Clinical presentation of head and neck paragangliomas mainly result from mass effect from the location they are in, rather than from excess catecholamine secretion. If catecholamine excess is present, patients most commonly present with headaches, diaphoresis, palpitations, and hypertension. Diagnostic evaluation for PPGLs should include biochemical testing with measurement of plasma-free metanephrines or urinary fractionated metanephrines. Plasma-free metanephrines and urinary fractionated metanephrines are superior to other initial screening laboratory testing for catecholamine excess. Blood draw should occur with patients in the supine position after 30 minutes. Liquid chromatography with electrochemical or fluorometric detection (LC-ECD) and liquid chromatography with tandem mass spectrometry (LC-MS/MS) is preferred over immunoassay methods of measurement.

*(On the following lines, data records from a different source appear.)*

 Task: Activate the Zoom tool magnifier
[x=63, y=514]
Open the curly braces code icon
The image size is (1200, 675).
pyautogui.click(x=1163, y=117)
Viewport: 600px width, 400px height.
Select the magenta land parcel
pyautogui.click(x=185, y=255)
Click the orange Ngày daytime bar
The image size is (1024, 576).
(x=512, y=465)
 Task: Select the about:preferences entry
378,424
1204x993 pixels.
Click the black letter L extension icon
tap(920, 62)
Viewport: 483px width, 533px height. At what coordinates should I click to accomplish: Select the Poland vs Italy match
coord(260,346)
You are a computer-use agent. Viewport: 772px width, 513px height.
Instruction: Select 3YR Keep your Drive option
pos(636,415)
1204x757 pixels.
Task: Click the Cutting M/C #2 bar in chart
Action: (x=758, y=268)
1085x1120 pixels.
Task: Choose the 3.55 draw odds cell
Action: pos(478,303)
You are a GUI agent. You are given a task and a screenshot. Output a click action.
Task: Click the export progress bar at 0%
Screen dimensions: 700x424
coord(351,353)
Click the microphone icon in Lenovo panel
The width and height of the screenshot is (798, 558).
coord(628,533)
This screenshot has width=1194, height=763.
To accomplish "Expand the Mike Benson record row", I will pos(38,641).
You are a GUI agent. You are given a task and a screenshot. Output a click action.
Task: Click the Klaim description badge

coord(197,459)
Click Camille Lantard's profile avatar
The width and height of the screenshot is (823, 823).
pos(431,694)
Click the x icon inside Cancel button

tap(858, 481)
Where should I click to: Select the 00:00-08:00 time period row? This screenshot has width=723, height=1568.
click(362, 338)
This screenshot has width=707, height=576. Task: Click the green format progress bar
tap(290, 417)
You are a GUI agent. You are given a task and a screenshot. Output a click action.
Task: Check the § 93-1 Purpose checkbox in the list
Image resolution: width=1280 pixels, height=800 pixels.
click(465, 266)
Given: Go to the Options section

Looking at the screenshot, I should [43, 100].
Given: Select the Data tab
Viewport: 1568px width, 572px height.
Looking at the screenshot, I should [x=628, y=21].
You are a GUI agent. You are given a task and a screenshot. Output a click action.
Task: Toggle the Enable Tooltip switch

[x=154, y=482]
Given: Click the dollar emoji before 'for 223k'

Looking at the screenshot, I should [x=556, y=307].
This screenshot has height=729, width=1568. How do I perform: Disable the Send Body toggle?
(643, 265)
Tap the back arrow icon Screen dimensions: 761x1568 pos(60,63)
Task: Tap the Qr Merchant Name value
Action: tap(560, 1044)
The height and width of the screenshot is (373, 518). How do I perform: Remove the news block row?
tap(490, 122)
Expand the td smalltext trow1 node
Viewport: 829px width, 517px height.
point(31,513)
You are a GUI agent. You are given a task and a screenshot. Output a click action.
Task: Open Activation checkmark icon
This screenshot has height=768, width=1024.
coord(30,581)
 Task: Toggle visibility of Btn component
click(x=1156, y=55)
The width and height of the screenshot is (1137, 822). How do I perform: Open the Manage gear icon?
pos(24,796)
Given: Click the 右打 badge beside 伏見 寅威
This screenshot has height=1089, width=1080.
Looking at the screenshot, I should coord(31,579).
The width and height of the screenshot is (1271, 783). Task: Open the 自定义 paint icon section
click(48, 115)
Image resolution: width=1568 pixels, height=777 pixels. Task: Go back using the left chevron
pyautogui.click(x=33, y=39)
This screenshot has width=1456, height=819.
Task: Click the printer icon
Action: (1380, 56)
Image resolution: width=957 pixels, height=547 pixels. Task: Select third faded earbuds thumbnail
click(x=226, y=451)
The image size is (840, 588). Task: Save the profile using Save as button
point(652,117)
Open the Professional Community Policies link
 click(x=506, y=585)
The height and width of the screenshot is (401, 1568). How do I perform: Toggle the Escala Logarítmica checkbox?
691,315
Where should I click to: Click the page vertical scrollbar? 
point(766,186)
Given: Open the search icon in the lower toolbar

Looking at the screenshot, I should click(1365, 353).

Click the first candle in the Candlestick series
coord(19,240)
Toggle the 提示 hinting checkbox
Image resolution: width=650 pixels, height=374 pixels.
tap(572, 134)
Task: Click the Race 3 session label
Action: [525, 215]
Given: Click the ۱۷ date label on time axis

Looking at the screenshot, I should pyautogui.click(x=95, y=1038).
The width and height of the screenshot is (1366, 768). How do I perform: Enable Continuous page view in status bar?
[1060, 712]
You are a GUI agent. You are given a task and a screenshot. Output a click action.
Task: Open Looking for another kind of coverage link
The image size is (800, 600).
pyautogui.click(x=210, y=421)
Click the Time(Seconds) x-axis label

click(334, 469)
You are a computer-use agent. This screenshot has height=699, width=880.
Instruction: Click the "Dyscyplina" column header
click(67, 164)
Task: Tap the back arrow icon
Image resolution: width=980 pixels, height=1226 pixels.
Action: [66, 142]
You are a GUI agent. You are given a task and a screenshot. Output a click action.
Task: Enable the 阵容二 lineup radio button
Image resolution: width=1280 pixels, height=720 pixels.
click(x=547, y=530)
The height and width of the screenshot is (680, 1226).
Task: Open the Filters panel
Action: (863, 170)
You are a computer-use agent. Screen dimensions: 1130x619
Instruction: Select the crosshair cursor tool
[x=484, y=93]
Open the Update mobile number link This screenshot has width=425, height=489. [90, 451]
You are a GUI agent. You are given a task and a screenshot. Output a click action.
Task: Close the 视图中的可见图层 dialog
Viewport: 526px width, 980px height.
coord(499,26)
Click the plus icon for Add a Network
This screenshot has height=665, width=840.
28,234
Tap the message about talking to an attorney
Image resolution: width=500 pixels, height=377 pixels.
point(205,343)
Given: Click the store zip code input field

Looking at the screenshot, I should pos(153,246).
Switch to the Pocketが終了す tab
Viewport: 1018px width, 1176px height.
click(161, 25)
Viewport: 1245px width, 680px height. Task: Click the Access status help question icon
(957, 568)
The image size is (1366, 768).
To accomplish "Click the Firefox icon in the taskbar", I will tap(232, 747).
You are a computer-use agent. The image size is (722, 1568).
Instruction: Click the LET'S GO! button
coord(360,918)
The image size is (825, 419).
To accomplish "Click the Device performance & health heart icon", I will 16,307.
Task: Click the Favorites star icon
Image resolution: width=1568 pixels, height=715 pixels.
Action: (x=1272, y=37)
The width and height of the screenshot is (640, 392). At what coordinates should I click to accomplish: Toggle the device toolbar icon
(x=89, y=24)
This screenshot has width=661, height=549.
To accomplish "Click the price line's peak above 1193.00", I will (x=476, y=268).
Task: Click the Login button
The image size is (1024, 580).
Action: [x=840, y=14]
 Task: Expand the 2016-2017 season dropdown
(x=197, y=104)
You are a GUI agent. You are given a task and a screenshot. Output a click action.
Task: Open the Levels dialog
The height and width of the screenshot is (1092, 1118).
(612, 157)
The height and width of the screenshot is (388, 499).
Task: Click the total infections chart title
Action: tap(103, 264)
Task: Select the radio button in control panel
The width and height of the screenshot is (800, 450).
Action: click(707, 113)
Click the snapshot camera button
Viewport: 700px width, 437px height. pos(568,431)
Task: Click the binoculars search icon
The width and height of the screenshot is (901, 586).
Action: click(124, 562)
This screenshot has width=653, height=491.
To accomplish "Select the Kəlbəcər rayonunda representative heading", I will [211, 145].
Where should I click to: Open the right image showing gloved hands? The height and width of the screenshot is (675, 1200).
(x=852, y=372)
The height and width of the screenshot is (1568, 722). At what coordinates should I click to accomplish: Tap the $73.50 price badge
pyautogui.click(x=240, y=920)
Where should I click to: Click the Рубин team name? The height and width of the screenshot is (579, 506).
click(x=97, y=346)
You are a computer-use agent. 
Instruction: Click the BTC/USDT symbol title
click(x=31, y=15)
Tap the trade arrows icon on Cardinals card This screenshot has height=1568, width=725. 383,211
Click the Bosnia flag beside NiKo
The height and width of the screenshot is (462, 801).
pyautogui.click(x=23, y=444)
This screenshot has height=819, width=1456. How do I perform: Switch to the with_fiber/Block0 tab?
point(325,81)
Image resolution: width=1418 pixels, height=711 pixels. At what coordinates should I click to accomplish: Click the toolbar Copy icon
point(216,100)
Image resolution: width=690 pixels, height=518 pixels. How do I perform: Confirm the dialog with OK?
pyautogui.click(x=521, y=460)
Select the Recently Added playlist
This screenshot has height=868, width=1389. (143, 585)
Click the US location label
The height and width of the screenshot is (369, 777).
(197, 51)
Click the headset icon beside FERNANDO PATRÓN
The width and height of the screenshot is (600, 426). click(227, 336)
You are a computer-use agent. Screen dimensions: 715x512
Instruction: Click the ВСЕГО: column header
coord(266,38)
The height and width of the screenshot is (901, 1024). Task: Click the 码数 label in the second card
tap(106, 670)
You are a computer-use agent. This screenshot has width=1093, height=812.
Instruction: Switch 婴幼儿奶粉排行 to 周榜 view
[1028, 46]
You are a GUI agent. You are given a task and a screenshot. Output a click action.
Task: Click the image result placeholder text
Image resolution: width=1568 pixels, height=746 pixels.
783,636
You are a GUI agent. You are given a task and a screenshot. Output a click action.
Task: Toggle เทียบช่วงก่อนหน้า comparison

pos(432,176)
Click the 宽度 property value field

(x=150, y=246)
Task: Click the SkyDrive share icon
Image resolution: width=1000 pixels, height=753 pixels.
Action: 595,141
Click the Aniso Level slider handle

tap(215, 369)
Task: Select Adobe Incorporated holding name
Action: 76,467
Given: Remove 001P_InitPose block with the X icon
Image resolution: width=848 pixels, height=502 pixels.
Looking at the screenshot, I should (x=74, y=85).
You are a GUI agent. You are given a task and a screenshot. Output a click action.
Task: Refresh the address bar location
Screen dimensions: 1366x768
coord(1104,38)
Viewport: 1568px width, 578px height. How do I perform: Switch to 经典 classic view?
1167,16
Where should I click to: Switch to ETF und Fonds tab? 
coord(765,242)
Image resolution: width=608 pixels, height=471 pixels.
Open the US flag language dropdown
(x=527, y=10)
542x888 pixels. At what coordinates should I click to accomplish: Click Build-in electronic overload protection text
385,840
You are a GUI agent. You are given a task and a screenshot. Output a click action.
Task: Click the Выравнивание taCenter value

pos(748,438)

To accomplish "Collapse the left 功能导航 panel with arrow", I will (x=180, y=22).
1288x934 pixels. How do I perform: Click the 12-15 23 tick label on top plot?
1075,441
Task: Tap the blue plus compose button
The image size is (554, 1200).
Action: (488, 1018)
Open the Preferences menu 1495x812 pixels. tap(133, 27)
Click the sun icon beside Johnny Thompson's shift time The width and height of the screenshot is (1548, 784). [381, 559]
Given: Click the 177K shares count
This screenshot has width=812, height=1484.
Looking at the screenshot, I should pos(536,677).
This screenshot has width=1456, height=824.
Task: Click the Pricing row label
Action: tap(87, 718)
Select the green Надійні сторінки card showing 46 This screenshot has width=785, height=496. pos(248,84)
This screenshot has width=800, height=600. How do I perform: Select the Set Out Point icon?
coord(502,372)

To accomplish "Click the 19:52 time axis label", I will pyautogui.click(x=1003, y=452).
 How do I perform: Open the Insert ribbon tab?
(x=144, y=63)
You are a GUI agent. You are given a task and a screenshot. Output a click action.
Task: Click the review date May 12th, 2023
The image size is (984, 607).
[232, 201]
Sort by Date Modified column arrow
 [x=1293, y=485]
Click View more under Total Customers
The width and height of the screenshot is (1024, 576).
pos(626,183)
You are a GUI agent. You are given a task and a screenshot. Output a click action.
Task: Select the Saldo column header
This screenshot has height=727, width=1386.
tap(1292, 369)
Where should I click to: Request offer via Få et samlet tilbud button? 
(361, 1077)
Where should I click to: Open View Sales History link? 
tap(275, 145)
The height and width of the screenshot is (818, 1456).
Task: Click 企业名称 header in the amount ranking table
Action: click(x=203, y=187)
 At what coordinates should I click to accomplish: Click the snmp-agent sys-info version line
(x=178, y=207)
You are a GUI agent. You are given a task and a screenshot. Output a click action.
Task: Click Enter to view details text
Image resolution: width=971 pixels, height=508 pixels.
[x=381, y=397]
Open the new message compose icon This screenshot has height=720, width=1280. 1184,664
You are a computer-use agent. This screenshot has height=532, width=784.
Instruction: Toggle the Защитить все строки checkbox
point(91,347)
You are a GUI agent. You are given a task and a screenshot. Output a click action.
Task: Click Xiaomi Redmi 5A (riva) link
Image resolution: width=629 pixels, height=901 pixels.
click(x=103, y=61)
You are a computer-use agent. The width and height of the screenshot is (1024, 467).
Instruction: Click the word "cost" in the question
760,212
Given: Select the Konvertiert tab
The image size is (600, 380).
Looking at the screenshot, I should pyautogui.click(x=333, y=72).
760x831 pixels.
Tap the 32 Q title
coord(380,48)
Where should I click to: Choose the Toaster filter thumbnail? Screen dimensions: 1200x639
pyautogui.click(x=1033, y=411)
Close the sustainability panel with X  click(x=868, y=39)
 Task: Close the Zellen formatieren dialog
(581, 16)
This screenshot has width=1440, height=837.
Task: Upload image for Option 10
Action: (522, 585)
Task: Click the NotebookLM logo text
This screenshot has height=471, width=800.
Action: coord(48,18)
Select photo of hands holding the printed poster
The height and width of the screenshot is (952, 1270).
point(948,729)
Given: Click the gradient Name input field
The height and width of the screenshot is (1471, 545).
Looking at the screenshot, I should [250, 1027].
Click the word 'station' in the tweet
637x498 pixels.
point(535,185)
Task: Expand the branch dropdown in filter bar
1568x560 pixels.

The initial choice of imaging and location of imaging should include CT or MRI depending on which cluster of PPGL is suspected. Functional imaging such as somatostatin analogues and dotatate scans are becoming more commonly used, and have been found to have very high sensitivity and specificity for localization. The initial choice of treatment depends on size, location, biochemical status, and symptomatic nature of the tumor. For tumors with regional metastasis, such as in our case, surgery is preferred if feasible. If not feasible, radiation or ablative therapies would be an option. More targeted systemic therapies involving somatostatin radionuclide analogues and cytotoxic targeted molecular chemotherapies are also currently being studied and used more often.

Conclusion

This rare neuroendocrine tumor case highlights the initial biochemical and imaging work up done for paraganglioma, which can be complex with various confounders. It is important to keep in mind the updated classification of paragangliomas, and how each cluster corresponds to different genetic mutations. These genetic mutations will likely play a larger role in targeted treatments in the years to come.